Planning ahead will save you from a lot of sticky (and icky!) situations—mainly when it comes to “sickie” situations (okay, not as witty as it sounded in my head…)
Here are some of my favorite tips for all parents – because even parents with a huge support system find themselves out of medicine for that middle of the night kid cough and fever.
(And let’s not even talk about everyone being sick at the same time… good times!)
Kids Get Sick – So How Do You Prepare Ahead of Time?
Stock Up for Sick Kids!
Keep pantry staples like crackers, soup, and Pedialyte popsicles in the house. I prefer homemade chicken noodle soup – but I keep a few cans in the pantry for emergencies!
When those staples run low (generally after we have been sick), I add it to my weekly grocery list and replenish inventory. I try to keep a few homemade frozen meals in my freezer at any given time – for nights that are short on time, but they also work well when I am sick and don’t feel like cooking.
We also keep a stock of laundry detergent, toilet paper, paper towel, disinfectant spray, and toiletries for the shower—because sick kids are messy, and a stomach bug with no laundry detergent or disinfectant is no good for anybody. (Including the rest of the household who is hoping not to get sick!) So those household gems are restocked before they run out, not after.
First-Aid Kit/ Medications with Kids in Mind
Keep an emergency supply of any medications you or your child MUST have – asthma medication, epi-pens, insulin – these are not medications you can afford to be caught without. Talk to your doctor about having backups.
Keep a fully stocked first-aid kit in the house and a mini version in the car. (Do you know how many times I have doctored skinned knees out of my car at the park?) Make sure you know what is in the first aid kit if you buy a pre-stocked one. I have found there are some things in those kits that I really don’t need and a few things that are missing.
My kids have a sensitivity to latex and rubber products, so I make sure there is a roll of self-adherent wrap tape in our first aid kit if there is a cut or scrape that will need a band-aid for more than a few minutes.

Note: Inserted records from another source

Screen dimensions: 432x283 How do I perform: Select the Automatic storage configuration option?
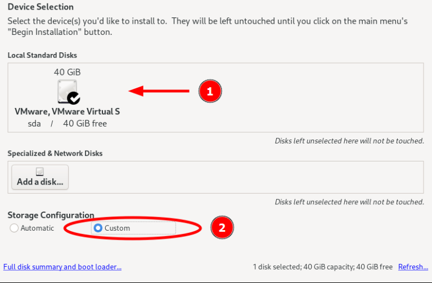pyautogui.click(x=14, y=228)
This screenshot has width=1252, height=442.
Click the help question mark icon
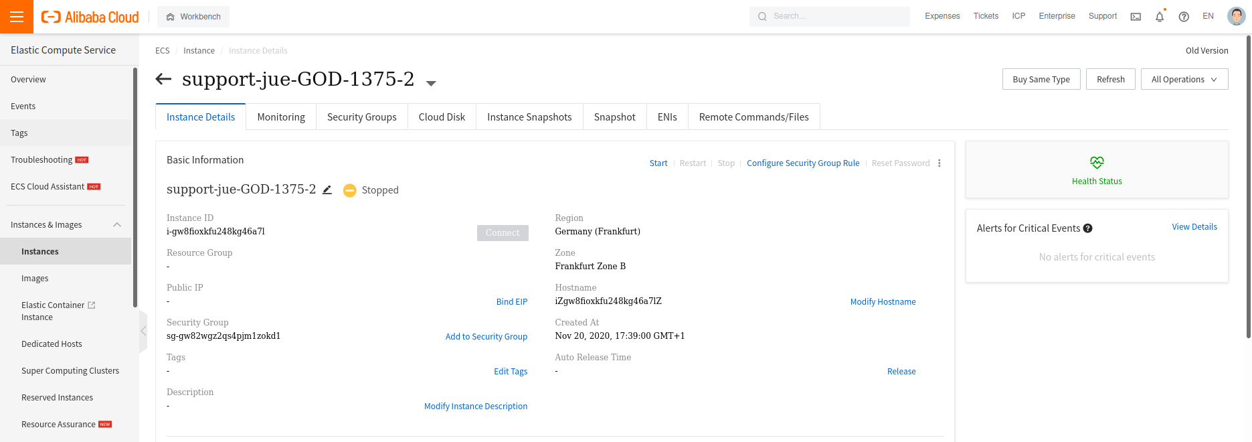click(x=1184, y=17)
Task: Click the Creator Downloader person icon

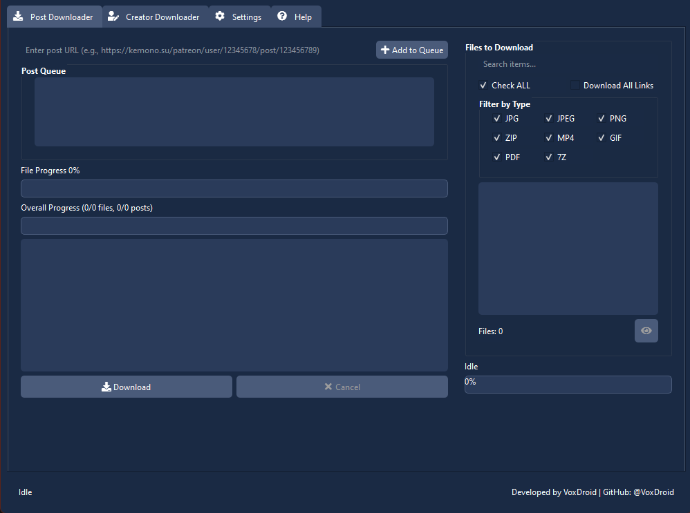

I also add an antiseptic and pain relief spray or cream to the kit. (Did I mention all the skinned knees?) Also, make sure the tweezers in your pre-stocked first aid kit are decent. It is very hard to remove splinters with the gigantic plastic tweezers that come in most kits.
You may think I am a little crazy, but I also keep a couple of bottles of water in the storage compartment in our car. I started doing this after the third time I was out with my kids and someone had vomited, fallen at the park, and then fallen on the pavement. I had no way to clean them up or clean the dirt out of the cuts until we got home. Sometimes just clean water is a blessing.
Other items to look for in your stock first aid kit: an assortment of bandages and Band-Aids, sterile gloves, cleaning wipes, sticky tape, skin rash cream (like hydrocortisone), painkillers like aspirin (not for kids under age!), ibuprofen, and Benadryl. I also tape the same emergency phone numbers inside the first aid kit that I put in my car.
Make sure if you do keep medications in your first aid kit that you keep them out of reach for children.
Prepare Some (Low-Key) Kid Fun!
I keep a secret stash of new coloring books, easy readers, crayons, sticker books, and other little inexpensive goodies. This is a massive blessing for long car trips and unexpected illness. It also is a great way to keep small kids distracted in the doctor’s waiting room if I am the one that is sick!
Talk About Emergencies with Your Kids
Education is the counterpoint to fear —so have a plan. Emergency numbers are taped inside the cabinet door in our kitchen. Everyone in the house is taught where they are, as well as, to call 911 before calling a family member or going to our neighbors if it is an adult having a medical emergency.
Don’t just keep the pediatrician’s number posted, what about the dentist or the orthodontist, the eye doctor and the pharmacy. Where is the local urgent care for weekend emergencies? Where is the closest hospital?